Almost right. 1a applies to nouns beginning with a vowel or "f", but only in the "f" is followed by a vowel (e.g. "d'fhear", but "do fhrancach" = "to a rat"). I think a simpler way to look at it is that "do" lenites a following consonant, then if the resulting noun begins with a vowel sound (as you know, "fh" is silent, but "fhr" and "fhl" sound like "r" and "l") the "do" is reduced to "d'" to avoid two vowel sounds coming together.
"Don" doesn't lenite "d" or "t", in the same way as the article by itself never lenites these consonants (don duine, don teach); in some dialects (especially in the north) it prefixes "t" to "s" (don tsagart), as the article regularly does with "s" in situations in which it would otherwise lenite.

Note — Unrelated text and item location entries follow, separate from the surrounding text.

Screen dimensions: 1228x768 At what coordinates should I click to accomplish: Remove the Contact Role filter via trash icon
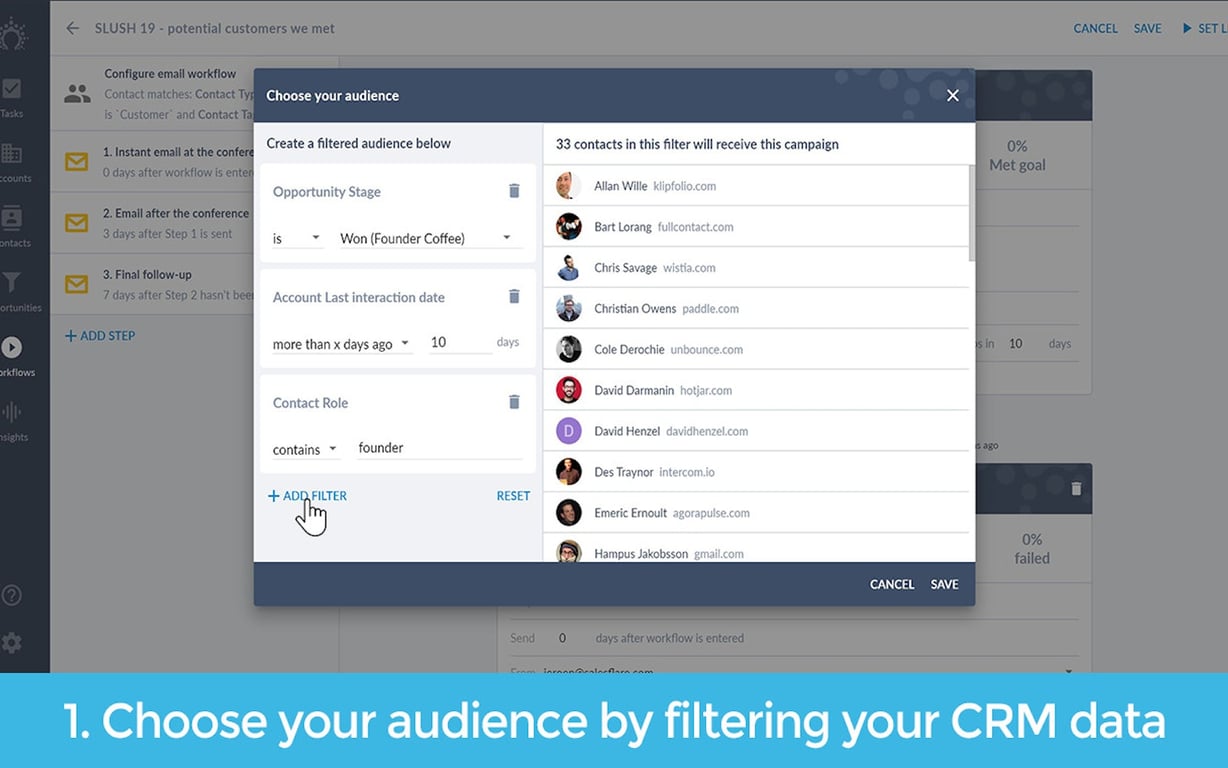coord(514,401)
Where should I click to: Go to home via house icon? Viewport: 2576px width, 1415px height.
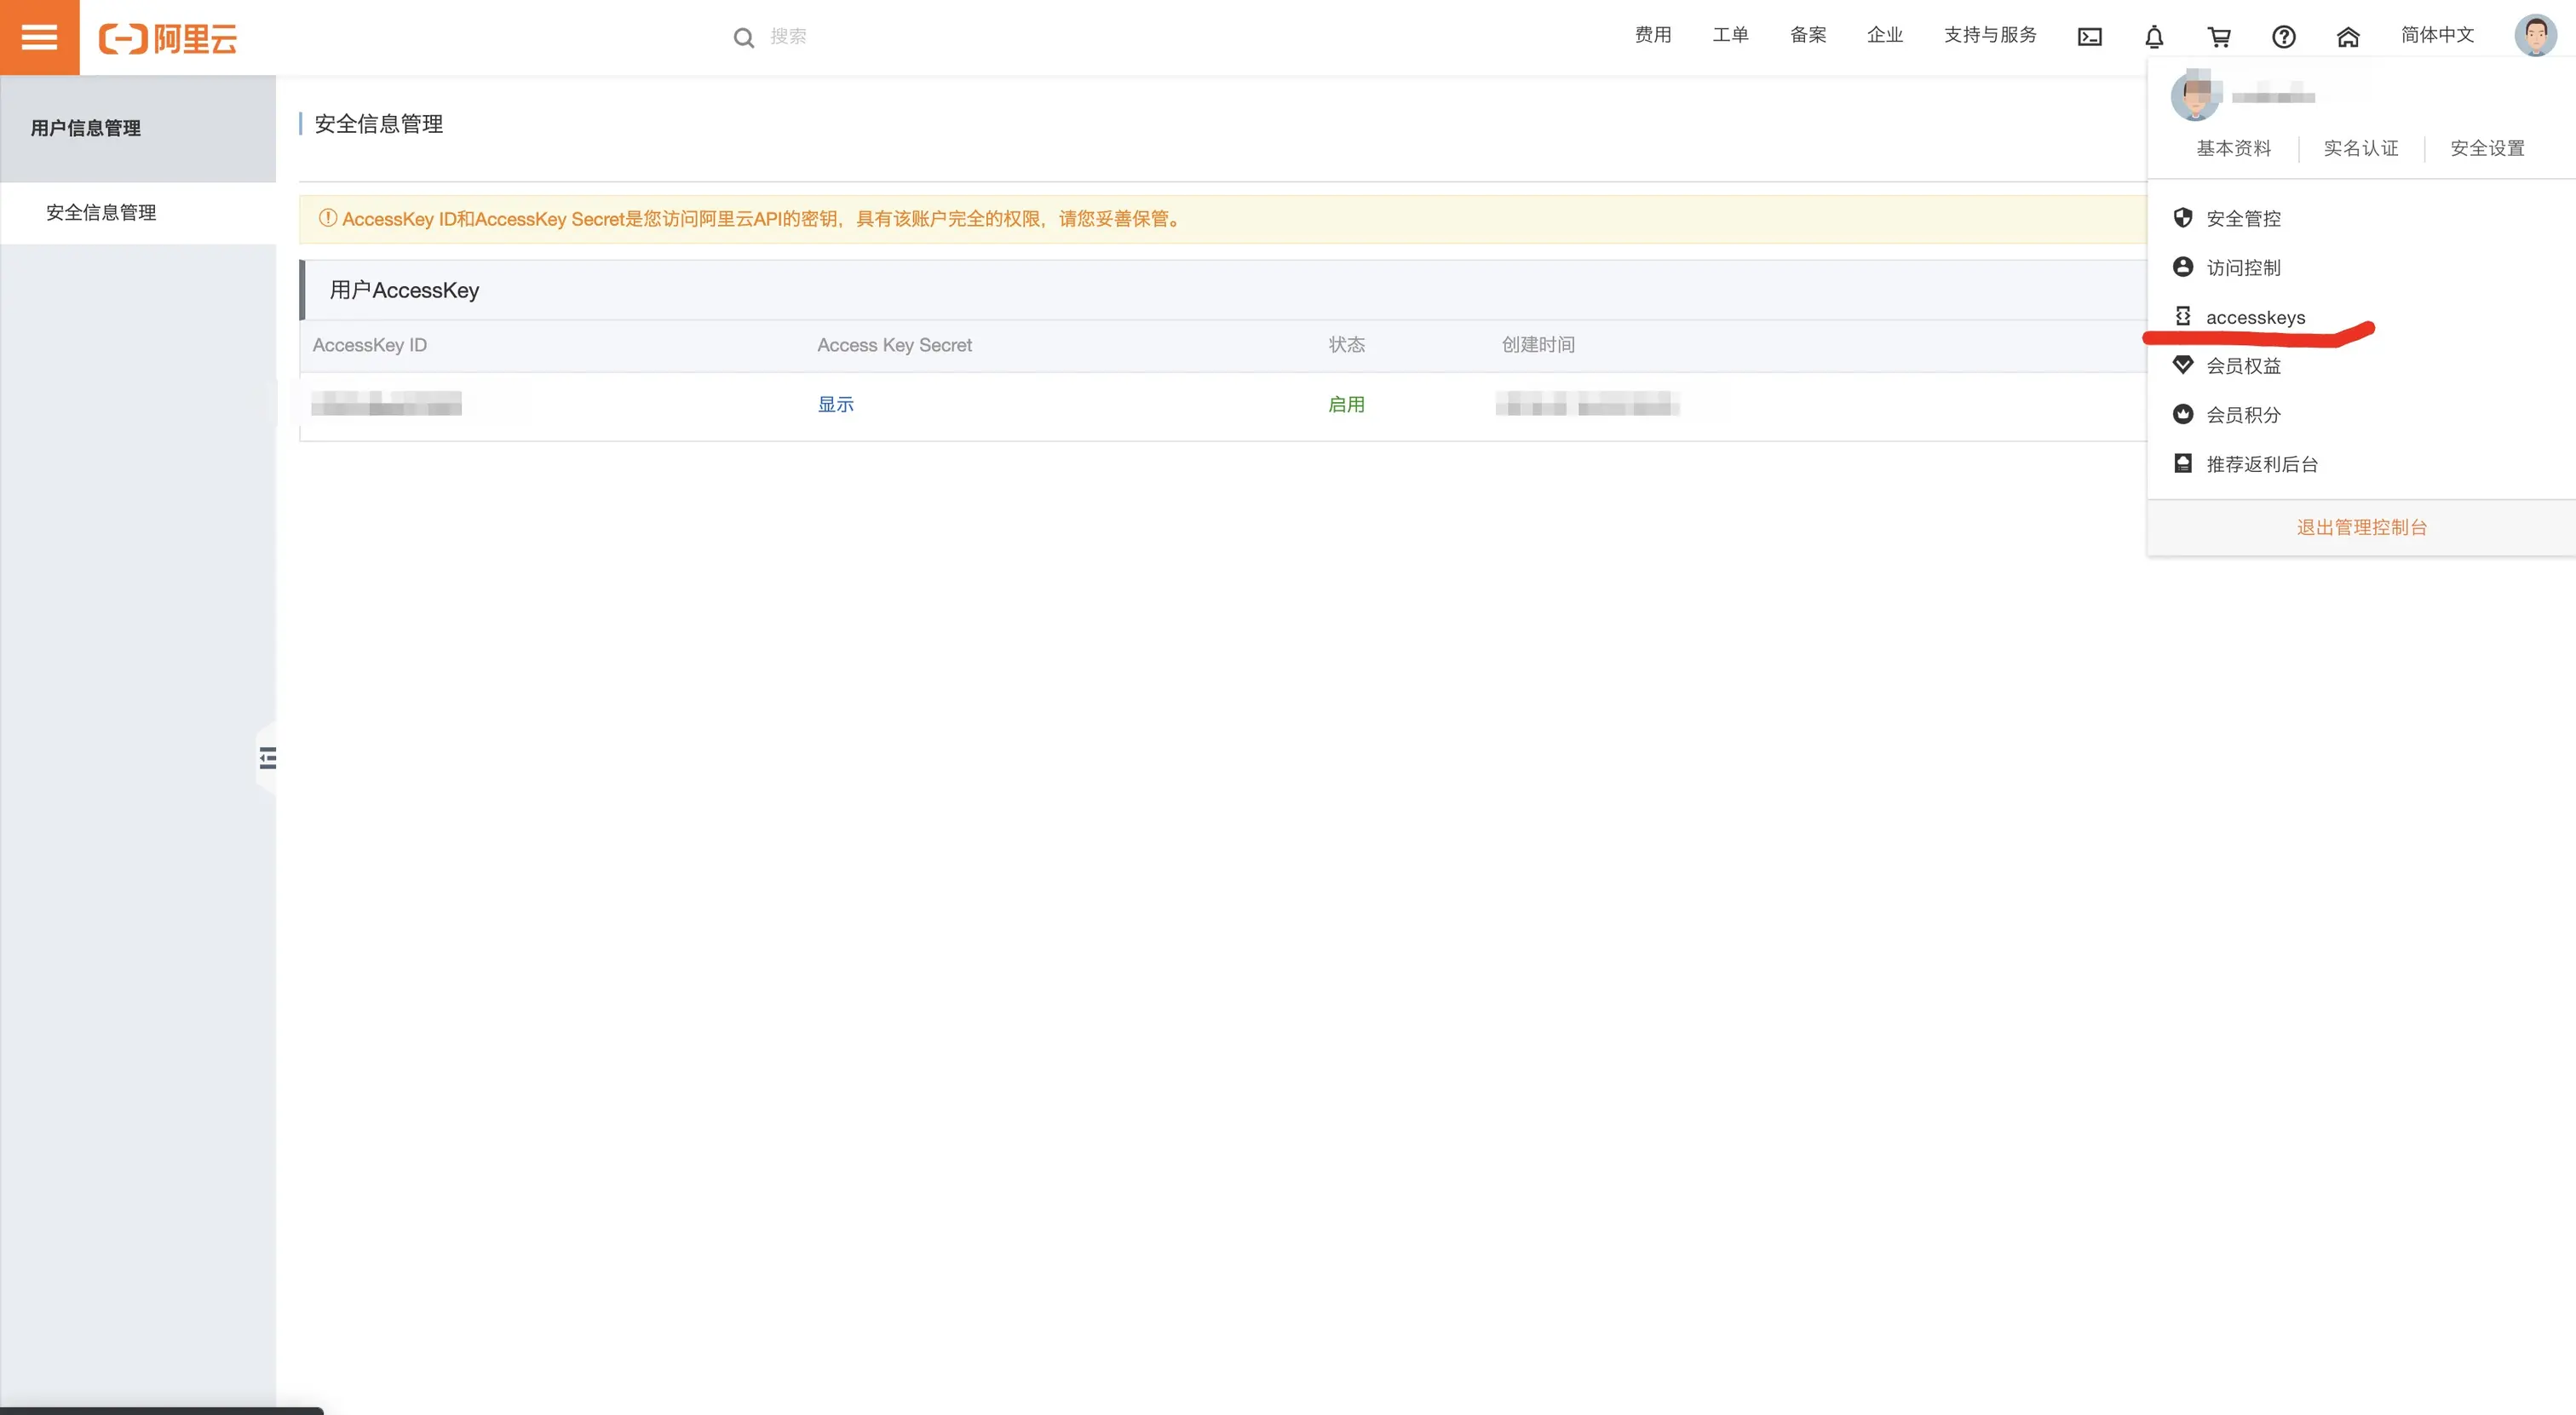[2348, 37]
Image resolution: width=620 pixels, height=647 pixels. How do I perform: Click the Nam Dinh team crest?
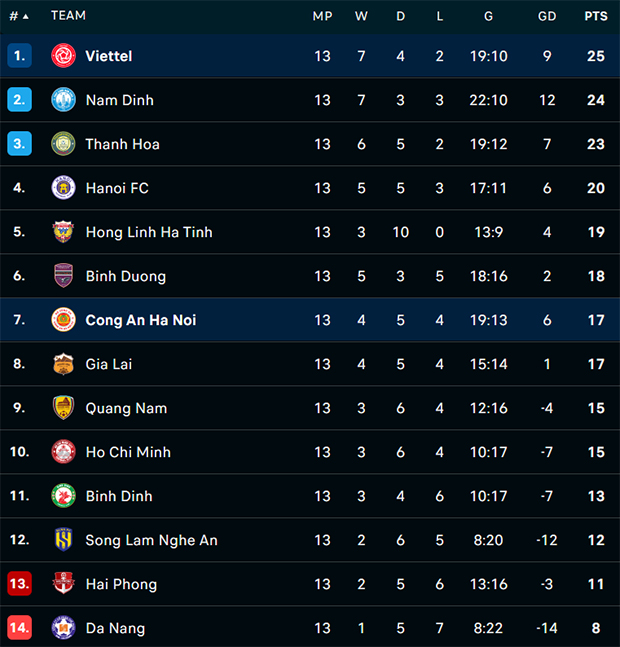63,100
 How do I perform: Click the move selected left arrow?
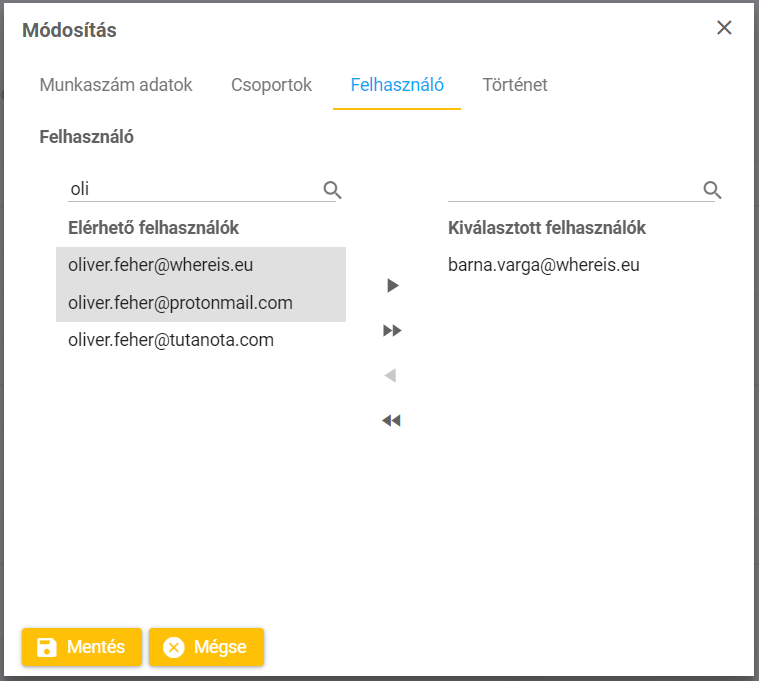391,376
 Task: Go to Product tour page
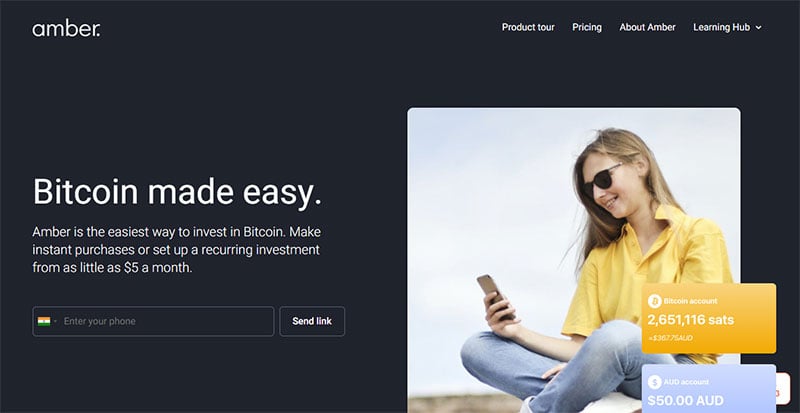528,27
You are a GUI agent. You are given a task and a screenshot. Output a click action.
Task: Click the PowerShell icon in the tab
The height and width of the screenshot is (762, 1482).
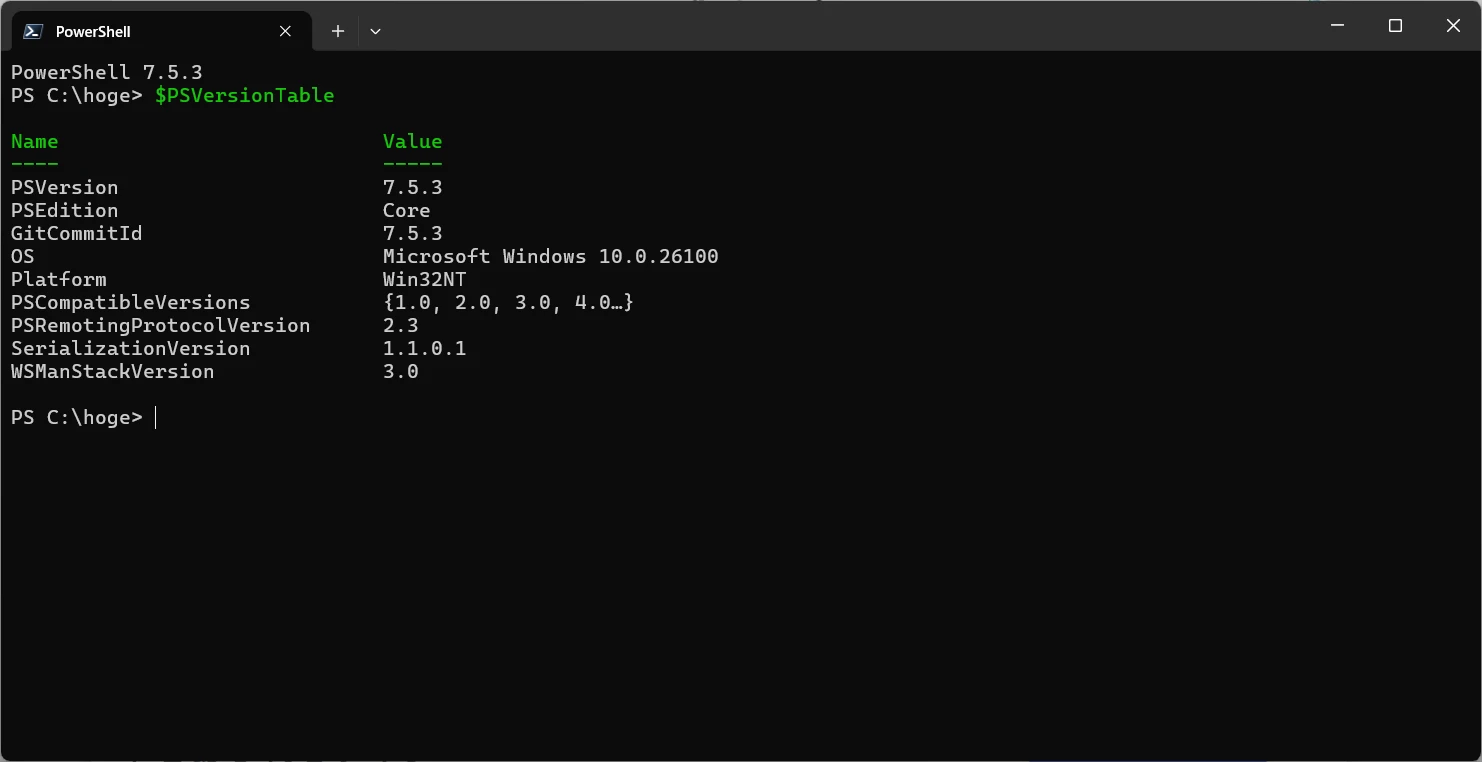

I think in some dialects this only happens if the noun is feminine though.
In some dialects in the south-west, there is eclipsis rather than lenition after "don" (I think whether "d" and "t" are eclipsed varies according to sub-dialect).
Basically you just need to remember (for Ulster Irish) that preposition + article causes lenition, and the lenition follows the rules for lenition after the article (e.g. nominative singular feminine, genitive singular masculine). In Munster preposition + article tends to eclipse and Connacht is somewhere in between. "Don", "den" and "sa" often lenite even in many dialects that prefer eclipsis.